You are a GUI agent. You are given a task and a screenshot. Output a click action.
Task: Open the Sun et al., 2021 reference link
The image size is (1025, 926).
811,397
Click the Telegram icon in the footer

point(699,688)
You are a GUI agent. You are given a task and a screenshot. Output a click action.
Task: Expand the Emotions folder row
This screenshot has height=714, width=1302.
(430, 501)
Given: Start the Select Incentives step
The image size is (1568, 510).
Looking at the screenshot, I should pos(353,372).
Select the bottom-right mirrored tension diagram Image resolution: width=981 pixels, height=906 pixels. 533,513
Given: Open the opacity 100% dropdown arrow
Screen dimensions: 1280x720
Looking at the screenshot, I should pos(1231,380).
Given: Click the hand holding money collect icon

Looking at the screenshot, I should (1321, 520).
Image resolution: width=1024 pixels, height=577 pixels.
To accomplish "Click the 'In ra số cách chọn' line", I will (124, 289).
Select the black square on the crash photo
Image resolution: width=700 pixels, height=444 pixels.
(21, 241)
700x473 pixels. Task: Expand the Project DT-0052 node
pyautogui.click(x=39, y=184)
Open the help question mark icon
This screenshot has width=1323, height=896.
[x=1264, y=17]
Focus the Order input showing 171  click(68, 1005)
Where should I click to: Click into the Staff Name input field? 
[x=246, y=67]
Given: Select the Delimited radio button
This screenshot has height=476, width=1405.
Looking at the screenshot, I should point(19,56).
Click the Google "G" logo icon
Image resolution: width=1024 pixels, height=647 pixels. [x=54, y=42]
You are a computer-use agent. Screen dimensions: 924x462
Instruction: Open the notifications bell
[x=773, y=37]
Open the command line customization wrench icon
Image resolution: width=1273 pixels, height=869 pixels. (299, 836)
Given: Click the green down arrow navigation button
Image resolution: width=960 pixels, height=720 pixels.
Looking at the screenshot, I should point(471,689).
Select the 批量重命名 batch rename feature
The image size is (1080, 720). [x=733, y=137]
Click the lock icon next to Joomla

**What to work on**
Select all lines in the listing that include the word "button".

**Output of the exercise**
Given: Select the Delimited radio button
Given: Click the green down arrow navigation button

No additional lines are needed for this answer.